Г‑жа Гончарова не воспроизводит в своем искусстве силу и декоративно-каллиграфические качества иконописи, но она стремится к истинному изображению древнего русского Бога, которого считает своим, и Его святых. Поэтому сладость, нежность, радость и чувственность так же далеки от ее искусства, как далеки они от русского понимания Божественного. Ее святые непреклонны, суровы и строги, тверды и ожесточенны. Возрождение русского национального искусства пробудило у некоторых художников интерес к современному народному искусству, искусству необразованного люда, рисующего для собственного удовольствия и таким образом раскрывающего свой простой, свежий и наивный дух.

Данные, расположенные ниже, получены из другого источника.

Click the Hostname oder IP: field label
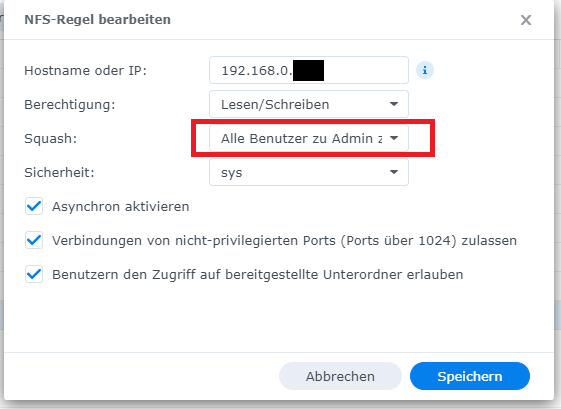This screenshot has height=409, width=561. (86, 70)
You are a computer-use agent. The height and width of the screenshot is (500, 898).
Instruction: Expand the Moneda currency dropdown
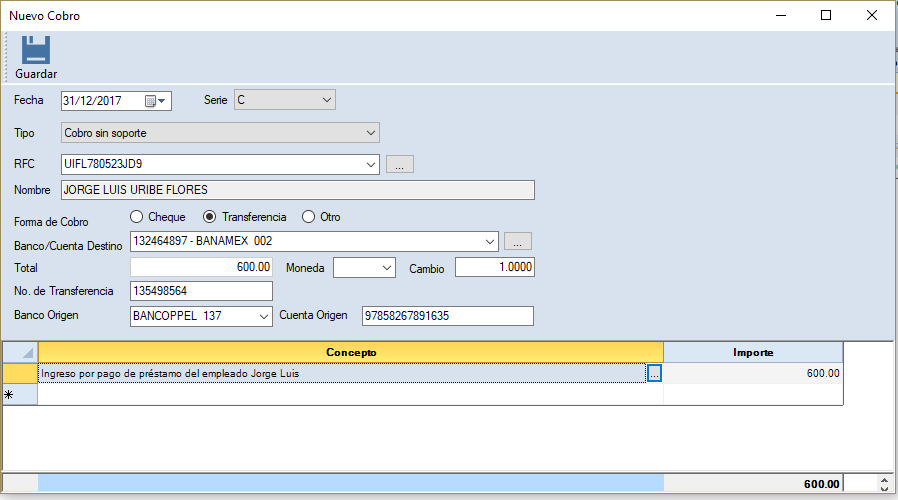click(x=386, y=268)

Эти художники приобщились к народному искусству и испытывают радость от его искренней прямоты. Их творчество приветствуется как противовес слишком изысканным и изнеженным вкусам влиятельной группы эстетствующих “гурманов” Петербурга. Во главе таких “примитивистов” стоит г‑н Ларионов.

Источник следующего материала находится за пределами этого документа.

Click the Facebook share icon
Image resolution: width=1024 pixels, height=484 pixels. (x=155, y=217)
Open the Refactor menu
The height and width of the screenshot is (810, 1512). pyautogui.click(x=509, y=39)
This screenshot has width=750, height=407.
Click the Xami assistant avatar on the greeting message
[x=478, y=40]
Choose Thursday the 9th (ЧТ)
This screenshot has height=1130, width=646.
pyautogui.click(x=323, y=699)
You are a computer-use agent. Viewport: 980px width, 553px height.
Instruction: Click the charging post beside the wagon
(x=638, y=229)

Этот отрывок позволяет понять творческую направленность самого Бориса, показывает, насколько глубоко повлияли на него иконы и формы культа, принятые в его стране, хотя он и не принадлежал Православной Церкви. Нас трогает то, как много для Бориса значила эта аморфная субстанция, русская душа. Ни один англичанин никогда бы не стал говорить в подобных выражениях о душе своего народа, даже о самой возможности народа иметь такую общую для всех сущность. Ближе всего к столь примитивному ощущению понятного, но бессознательного явления, называемого “душа”, стоит национализм, который, впрочем, есть нечто совсем иное.
На выставке были представлены следующие шесть работ Анрепа:
1. Аллегорическая композиция (из собрания леди Оттолайн Моррелл).

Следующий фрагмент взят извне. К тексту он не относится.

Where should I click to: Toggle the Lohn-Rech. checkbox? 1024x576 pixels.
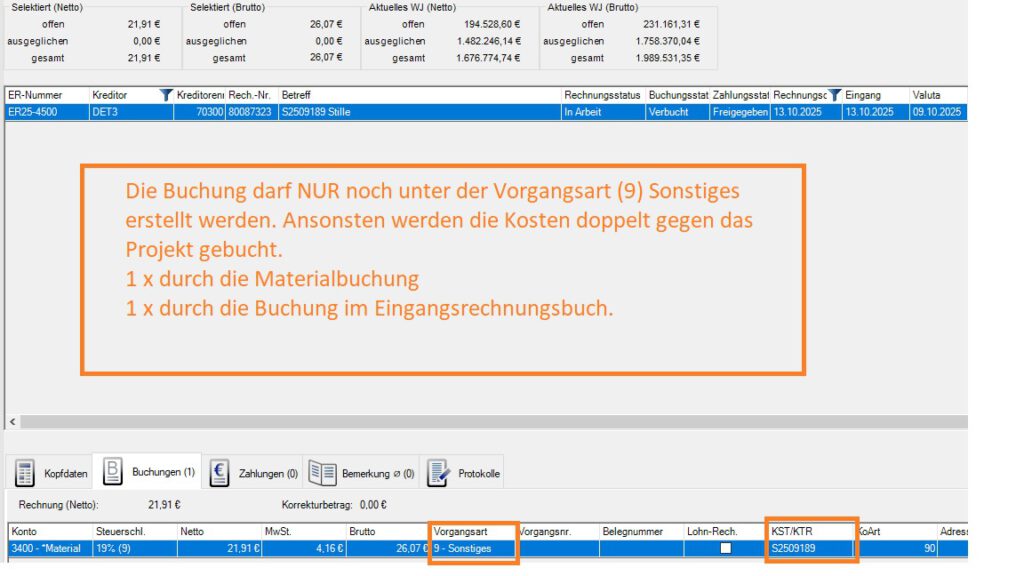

2. L’Arbre Sacre (из собрания леди Оттолайн Моррелл).
3. Запустение.
4. L’Homme construisant un puits pour désaltérer de bétail.
5. Проект стенного украшения.
6. Физа, играющий на арфе.
Выставка, как всегда, вызвала ожесточенные споры. Франсес Сполдинг пишет в биографии Роджера Фрая, что сильнее осуждения работы Уиндема Льюиса были только презрение и непонимание, предназначенные для кубизма Пикассо: “Однако шок, ужас и смятение, вызванные этой выставкой, не помешали ее финансовому успеху”.
Финансовый успех, правда, не коснулся Бориса. Мне не удалось разыскать ни одной из выставленных им картин, хотя должна существовать акварель, перешедшая по наследству внуку Оттолайн Моррелл.